Bir akşam, Salalah fotoğraflarına bakıyorduk, içimden "ulan, niye olmasın?" diye geçirdim. Tamam, çok ıssız ve kuytu bir yer, alakasız saçma sapan bir yer, hayatımda adını duymadığım bir yer, kariyerimin tepesine tırmanırken merdivenlerden yuvarlanmama sebep olacak bir yer... Ama... Sonuçta şu hayattaki asıl amaç mutluluk değil mi? Yani eğer mutlu olmayacaksan, parayı ne yapacaksın ki? Dünyanın en büyük şirketinin CEO'su olsan, mutlu olmayacaksan ne anlamı var ki? Ve bir anda döndüm:

- Sen Salalah'a benim yüzümden gitmek istemiyorsun, değil mi?

- eh, şey, yani, evet, seni ne kadar seviyorum biliyorsun... Seni nasıl bırakıp gidebilirim?

- Eğer istersen, ben de seninle gelirim!

Ohhh beeee, söylemiştim sonunda! "İstemiyorum ulan gitmeni! Hayvanlar gibi aşık oldum, sensiz nefes alamadığımı hissediyorum, senin başka ülkeye değil başka odaya gitme fikrin bile karnıma bıçak olup saplanıyor!" diyemiyordum. Ama "seninle gelebilirim" demiştim onun yerine... Eninde sonunda ya ayrılacaktık, ya da birimizden birimiz kendini kurban edecekti. Ve ben kurban olarak kendimi seçmiştim.

- Sen... sen ciddi misin?

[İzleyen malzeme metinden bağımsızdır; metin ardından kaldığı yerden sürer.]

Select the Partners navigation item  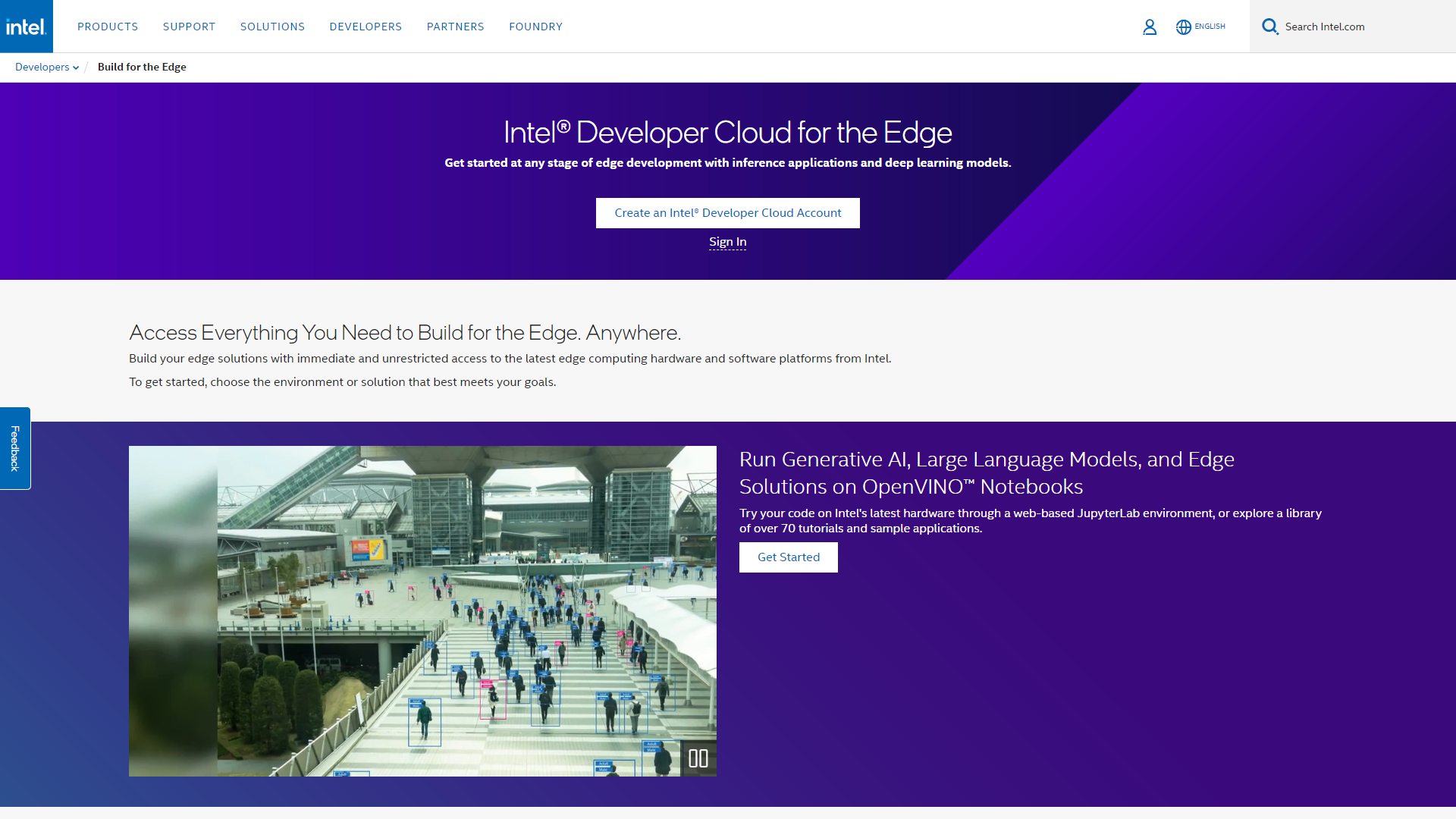[455, 27]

Peki işin ne olacak?

- İstifa ederim! 

-  Ama kariyerin, vazgeçebilecek misin?

- Çok seviyorum seni, senin için herşeyden vazgeçebilirim.

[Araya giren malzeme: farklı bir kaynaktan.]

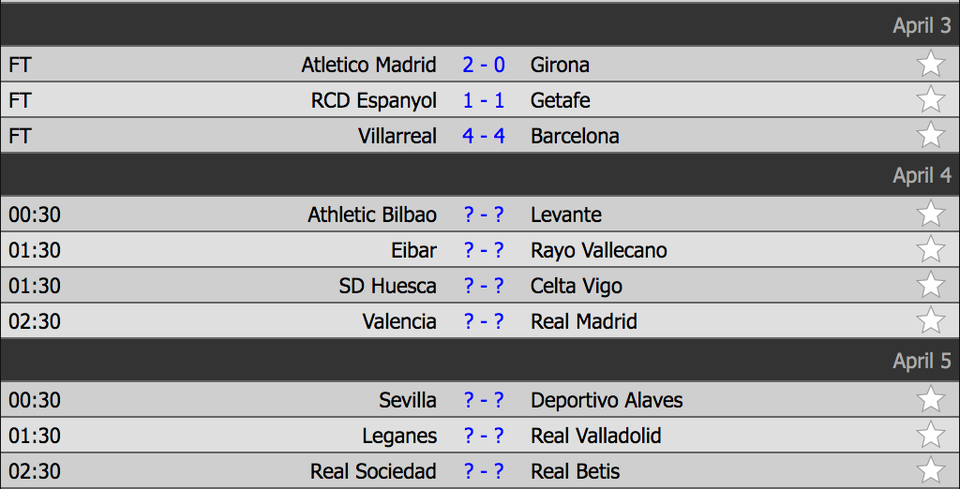Mark Eibar vs Rayo Vallecano as favorite
This screenshot has height=489, width=960.
[x=931, y=249]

Aha işte bunu da söylemiştim. "Yüzyılın Salağı" yarışması olsa, birinci belli de ikinci kim? Ama şunu düşünüyordum: yıllardır kariyer peşinde koşarken, kendimi maddi olarak tatmin etmeme rağmen, manevi olarak korkunç bir yıkım yaşamıştım. Artık kardeşlerim de okullarını bitirmişlerdi, yani geçen seneye kadar olan vaziyet ciddi anlamda düzelmişti. Böyle bir mutluluğu bulmuşken, bunu kendi ellerimle uzaklara üfleyip acı içinde kıvranmaktansa; yapamadığım şeyler için pişman olmaktansa; yapıp pişman olmak bana daha mantıklı geliyordu. Hayat bana bir kapı açıyordu ve ben bu kapının yanından yürüyüp gidemezdim, içeri girip ne olduğunu görmem gerekiyordu. Yani şimdi o kapıdan girmek mi salaklık, yoksa kapıyı es geçip o koridorda devam etmek mi? Ya aradığım şey o kapının ardındaysa?

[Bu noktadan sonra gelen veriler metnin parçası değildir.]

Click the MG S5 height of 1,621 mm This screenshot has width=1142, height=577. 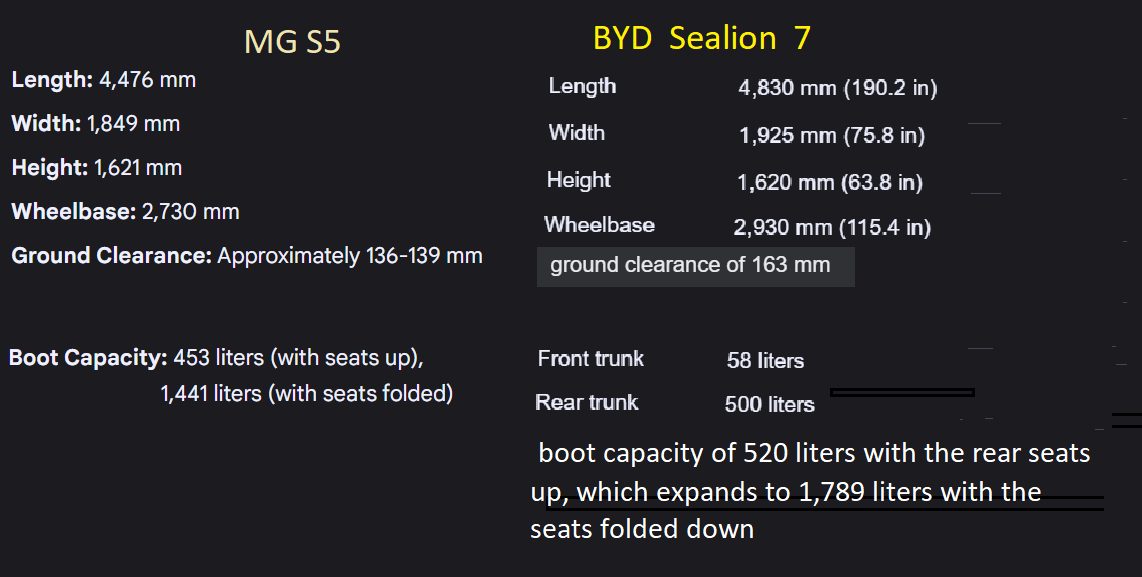138,168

Kral'ın gözlerinin nasıl parladığını, nasıl mutlu olduğunu görünce; o kapıdan girmeyi seçmenin ne kadar doğru bir karar olduğunu anlamıştım. Şöyle bir plan yapmıştık: Kral önden gidip keşif yapacak, şirket işlerini halledecek, sistemi kuracak; ben de birkaç ay burada kalacaktım. Eğer keşif sonucunda olumsuzluk görülürse, geriye dönecekti. Yok eğer herşey yolunda giderse, orada yaşamamız için gerekli organizasyonu yapacak ve ben de istifa edip onun ardından gidecektim. Bu planları yaparken, heyecandan birbirimizin kalp atışlarını duyuyorduk. Ayrılmak zorunda kalmayacağımızı bilmek, ikimiz için de müthiş bir rahatlamaydı... Ve planı uygulamaya başladık.

Onu uğurlarken hiç ağlamadım. Çünkü aramızdaki bağ artık o kadar güçlenmişti ki, nereye giderse gitsin o bağın kopmayacağından adım gibi emindim. Sadece ondan uzak kalacağım ve evimizde onsuz yaşamak zorunda kalacağım için çok burkulmuştum. Ama Minnoş'un varlığı bana güç veriyordu. Evimizin babası bize yeni yuva yapmak için uzaklara uçuyordu, biz de sabır, sevgi ve güvenle onu bekleyecektik. 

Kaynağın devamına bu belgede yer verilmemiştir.